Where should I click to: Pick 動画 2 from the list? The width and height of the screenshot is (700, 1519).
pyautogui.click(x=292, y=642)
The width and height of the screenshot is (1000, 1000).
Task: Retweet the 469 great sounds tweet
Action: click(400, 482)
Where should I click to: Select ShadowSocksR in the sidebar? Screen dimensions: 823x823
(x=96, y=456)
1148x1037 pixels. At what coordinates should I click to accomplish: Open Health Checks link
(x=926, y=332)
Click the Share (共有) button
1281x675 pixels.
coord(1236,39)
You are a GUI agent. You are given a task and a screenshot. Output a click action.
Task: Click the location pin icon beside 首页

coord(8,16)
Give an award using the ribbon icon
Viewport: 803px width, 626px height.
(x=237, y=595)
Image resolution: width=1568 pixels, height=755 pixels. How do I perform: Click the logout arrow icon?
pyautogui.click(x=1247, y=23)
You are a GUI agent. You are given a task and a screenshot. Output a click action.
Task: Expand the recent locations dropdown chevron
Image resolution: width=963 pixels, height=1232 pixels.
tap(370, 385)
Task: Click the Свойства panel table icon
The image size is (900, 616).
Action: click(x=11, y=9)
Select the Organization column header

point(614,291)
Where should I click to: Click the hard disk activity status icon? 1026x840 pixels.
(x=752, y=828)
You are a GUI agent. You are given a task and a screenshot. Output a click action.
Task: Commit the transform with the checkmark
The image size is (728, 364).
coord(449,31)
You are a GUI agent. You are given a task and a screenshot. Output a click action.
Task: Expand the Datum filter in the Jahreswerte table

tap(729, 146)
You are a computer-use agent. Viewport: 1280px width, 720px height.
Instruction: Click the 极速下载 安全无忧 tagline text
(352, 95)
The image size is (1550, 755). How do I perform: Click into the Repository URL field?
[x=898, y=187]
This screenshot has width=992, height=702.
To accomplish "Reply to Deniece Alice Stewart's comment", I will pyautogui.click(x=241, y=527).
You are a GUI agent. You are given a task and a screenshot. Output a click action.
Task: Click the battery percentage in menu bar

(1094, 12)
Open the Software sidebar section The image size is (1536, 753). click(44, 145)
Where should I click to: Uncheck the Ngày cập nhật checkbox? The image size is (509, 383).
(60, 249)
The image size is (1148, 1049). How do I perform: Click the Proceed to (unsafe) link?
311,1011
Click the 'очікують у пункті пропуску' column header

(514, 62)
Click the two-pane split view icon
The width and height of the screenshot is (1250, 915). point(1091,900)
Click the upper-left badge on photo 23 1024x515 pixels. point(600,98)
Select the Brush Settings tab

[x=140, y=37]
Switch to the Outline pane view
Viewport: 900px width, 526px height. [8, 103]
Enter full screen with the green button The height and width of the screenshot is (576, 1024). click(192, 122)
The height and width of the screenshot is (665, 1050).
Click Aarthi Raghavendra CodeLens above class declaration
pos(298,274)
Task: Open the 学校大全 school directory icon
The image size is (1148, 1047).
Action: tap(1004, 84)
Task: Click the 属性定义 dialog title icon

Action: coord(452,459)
──────────
§ **Task directions**:
Reprint every entry exactly.

§ **Task answer**:
Where should I click to: Pick 動画 2 from the list? The width and height of the screenshot is (700, 1519).
pyautogui.click(x=292, y=642)
The width and height of the screenshot is (1000, 1000).
Task: Retweet the 469 great sounds tweet
Action: click(400, 482)
Where should I click to: Select ShadowSocksR in the sidebar? Screen dimensions: 823x823
(x=96, y=456)
1148x1037 pixels. At what coordinates should I click to accomplish: Open Health Checks link
(x=926, y=332)
Click the Share (共有) button
1281x675 pixels.
coord(1236,39)
You are a GUI agent. You are given a task and a screenshot. Output a click action.
Task: Click the location pin icon beside 首页

coord(8,16)
Give an award using the ribbon icon
Viewport: 803px width, 626px height.
(x=237, y=595)
Image resolution: width=1568 pixels, height=755 pixels. How do I perform: Click the logout arrow icon?
pyautogui.click(x=1247, y=23)
You are a GUI agent. You are given a task and a screenshot. Output a click action.
Task: Expand the recent locations dropdown chevron
Image resolution: width=963 pixels, height=1232 pixels.
tap(370, 385)
Task: Click the Свойства panel table icon
The image size is (900, 616).
Action: click(x=11, y=9)
Select the Organization column header

point(614,291)
Where should I click to: Click the hard disk activity status icon? 1026x840 pixels.
(x=752, y=828)
You are a GUI agent. You are given a task and a screenshot. Output a click action.
Task: Commit the transform with the checkmark
The image size is (728, 364).
coord(449,31)
You are a GUI agent. You are given a task and a screenshot. Output a click action.
Task: Expand the Datum filter in the Jahreswerte table

tap(729, 146)
You are a computer-use agent. Viewport: 1280px width, 720px height.
Instruction: Click the 极速下载 安全无忧 tagline text
(352, 95)
The image size is (1550, 755). How do I perform: Click into the Repository URL field?
[x=898, y=187]
This screenshot has width=992, height=702.
To accomplish "Reply to Deniece Alice Stewart's comment", I will pyautogui.click(x=241, y=527).
You are a GUI agent. You are given a task and a screenshot. Output a click action.
Task: Click the battery percentage in menu bar

(1094, 12)
Open the Software sidebar section The image size is (1536, 753). click(44, 145)
Where should I click to: Uncheck the Ngày cập nhật checkbox? The image size is (509, 383).
(60, 249)
The image size is (1148, 1049). How do I perform: Click the Proceed to (unsafe) link?
311,1011
Click the 'очікують у пункті пропуску' column header

(514, 62)
Click the two-pane split view icon
The width and height of the screenshot is (1250, 915). point(1091,900)
Click the upper-left badge on photo 23 1024x515 pixels. point(600,98)
Select the Brush Settings tab

[x=140, y=37]
Switch to the Outline pane view
Viewport: 900px width, 526px height. [8, 103]
Enter full screen with the green button The height and width of the screenshot is (576, 1024). click(192, 122)
The height and width of the screenshot is (665, 1050).
Click Aarthi Raghavendra CodeLens above class declaration
pos(298,274)
Task: Open the 学校大全 school directory icon
The image size is (1148, 1047).
Action: tap(1004, 84)
Task: Click the 属性定义 dialog title icon

Action: coord(452,459)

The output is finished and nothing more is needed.